**BRIEF**
The whole listing below needs to be retyped without a single change.

####################

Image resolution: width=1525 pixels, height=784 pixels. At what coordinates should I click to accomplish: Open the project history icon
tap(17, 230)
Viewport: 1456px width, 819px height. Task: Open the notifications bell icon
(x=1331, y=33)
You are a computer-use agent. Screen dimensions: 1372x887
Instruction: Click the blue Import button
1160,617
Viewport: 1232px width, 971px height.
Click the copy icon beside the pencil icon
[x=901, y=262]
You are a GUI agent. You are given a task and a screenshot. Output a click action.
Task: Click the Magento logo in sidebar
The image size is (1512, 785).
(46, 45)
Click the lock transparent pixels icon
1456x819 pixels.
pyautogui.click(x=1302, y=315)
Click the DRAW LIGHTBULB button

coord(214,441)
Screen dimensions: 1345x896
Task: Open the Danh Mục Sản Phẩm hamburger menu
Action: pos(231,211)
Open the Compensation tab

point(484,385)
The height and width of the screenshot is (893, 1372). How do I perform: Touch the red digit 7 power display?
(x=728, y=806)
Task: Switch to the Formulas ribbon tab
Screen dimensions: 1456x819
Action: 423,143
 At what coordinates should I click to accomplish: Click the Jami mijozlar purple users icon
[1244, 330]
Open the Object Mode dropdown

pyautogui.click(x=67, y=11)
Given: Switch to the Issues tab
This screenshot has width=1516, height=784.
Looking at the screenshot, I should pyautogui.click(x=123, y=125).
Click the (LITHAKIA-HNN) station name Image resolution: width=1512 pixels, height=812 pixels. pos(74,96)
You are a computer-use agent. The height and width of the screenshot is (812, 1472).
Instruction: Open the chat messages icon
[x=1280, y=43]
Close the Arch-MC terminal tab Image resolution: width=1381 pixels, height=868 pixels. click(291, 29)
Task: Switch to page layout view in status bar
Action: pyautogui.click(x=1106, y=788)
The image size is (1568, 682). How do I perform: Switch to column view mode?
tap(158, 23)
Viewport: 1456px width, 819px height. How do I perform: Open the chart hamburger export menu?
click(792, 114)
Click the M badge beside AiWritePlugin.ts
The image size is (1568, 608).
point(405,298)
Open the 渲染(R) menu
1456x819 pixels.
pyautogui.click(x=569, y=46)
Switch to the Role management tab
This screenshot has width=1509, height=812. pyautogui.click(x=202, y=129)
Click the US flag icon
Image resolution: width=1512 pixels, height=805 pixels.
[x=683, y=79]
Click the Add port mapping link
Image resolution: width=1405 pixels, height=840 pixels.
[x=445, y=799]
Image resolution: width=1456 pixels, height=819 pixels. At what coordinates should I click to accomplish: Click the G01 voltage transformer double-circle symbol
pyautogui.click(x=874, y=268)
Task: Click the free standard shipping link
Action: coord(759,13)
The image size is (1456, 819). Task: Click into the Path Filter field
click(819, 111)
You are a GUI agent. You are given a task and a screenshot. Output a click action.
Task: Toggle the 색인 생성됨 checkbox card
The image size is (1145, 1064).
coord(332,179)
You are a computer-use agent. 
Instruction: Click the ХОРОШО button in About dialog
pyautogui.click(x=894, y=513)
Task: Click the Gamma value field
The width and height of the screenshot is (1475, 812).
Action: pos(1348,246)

####################

**TASK ANSWER**
Image resolution: width=1525 pixels, height=784 pixels. At what coordinates should I click to accomplish: Open the project history icon
tap(17, 230)
Viewport: 1456px width, 819px height. Task: Open the notifications bell icon
(x=1331, y=33)
You are a computer-use agent. Screen dimensions: 1372x887
Instruction: Click the blue Import button
1160,617
Viewport: 1232px width, 971px height.
Click the copy icon beside the pencil icon
[x=901, y=262]
You are a GUI agent. You are given a task and a screenshot. Output a click action.
Task: Click the Magento logo in sidebar
The image size is (1512, 785).
(46, 45)
Click the lock transparent pixels icon
1456x819 pixels.
pyautogui.click(x=1302, y=315)
Click the DRAW LIGHTBULB button

coord(214,441)
Screen dimensions: 1345x896
Task: Open the Danh Mục Sản Phẩm hamburger menu
Action: pos(231,211)
Open the Compensation tab

point(484,385)
The height and width of the screenshot is (893, 1372). How do I perform: Touch the red digit 7 power display?
(x=728, y=806)
Task: Switch to the Formulas ribbon tab
Screen dimensions: 1456x819
Action: 423,143
 At what coordinates should I click to accomplish: Click the Jami mijozlar purple users icon
[1244, 330]
Open the Object Mode dropdown

pyautogui.click(x=67, y=11)
Given: Switch to the Issues tab
This screenshot has width=1516, height=784.
Looking at the screenshot, I should pyautogui.click(x=123, y=125).
Click the (LITHAKIA-HNN) station name Image resolution: width=1512 pixels, height=812 pixels. pos(74,96)
You are a computer-use agent. The height and width of the screenshot is (812, 1472).
Instruction: Open the chat messages icon
[x=1280, y=43]
Close the Arch-MC terminal tab Image resolution: width=1381 pixels, height=868 pixels. click(291, 29)
Task: Switch to page layout view in status bar
Action: pyautogui.click(x=1106, y=788)
The image size is (1568, 682). How do I perform: Switch to column view mode?
tap(158, 23)
Viewport: 1456px width, 819px height. How do I perform: Open the chart hamburger export menu?
click(792, 114)
Click the M badge beside AiWritePlugin.ts
The image size is (1568, 608).
point(405,298)
Open the 渲染(R) menu
1456x819 pixels.
pyautogui.click(x=569, y=46)
Switch to the Role management tab
This screenshot has width=1509, height=812. pyautogui.click(x=202, y=129)
Click the US flag icon
Image resolution: width=1512 pixels, height=805 pixels.
[x=683, y=79]
Click the Add port mapping link
Image resolution: width=1405 pixels, height=840 pixels.
[x=445, y=799]
Image resolution: width=1456 pixels, height=819 pixels. At what coordinates should I click to accomplish: Click the G01 voltage transformer double-circle symbol
pyautogui.click(x=874, y=268)
Task: Click the free standard shipping link
Action: coord(759,13)
The image size is (1456, 819). Task: Click into the Path Filter field
click(819, 111)
You are a GUI agent. You are given a task and a screenshot. Output a click action.
Task: Toggle the 색인 생성됨 checkbox card
The image size is (1145, 1064).
coord(332,179)
You are a computer-use agent. 
Instruction: Click the ХОРОШО button in About dialog
pyautogui.click(x=894, y=513)
Task: Click the Gamma value field
The width and height of the screenshot is (1475, 812).
Action: pos(1348,246)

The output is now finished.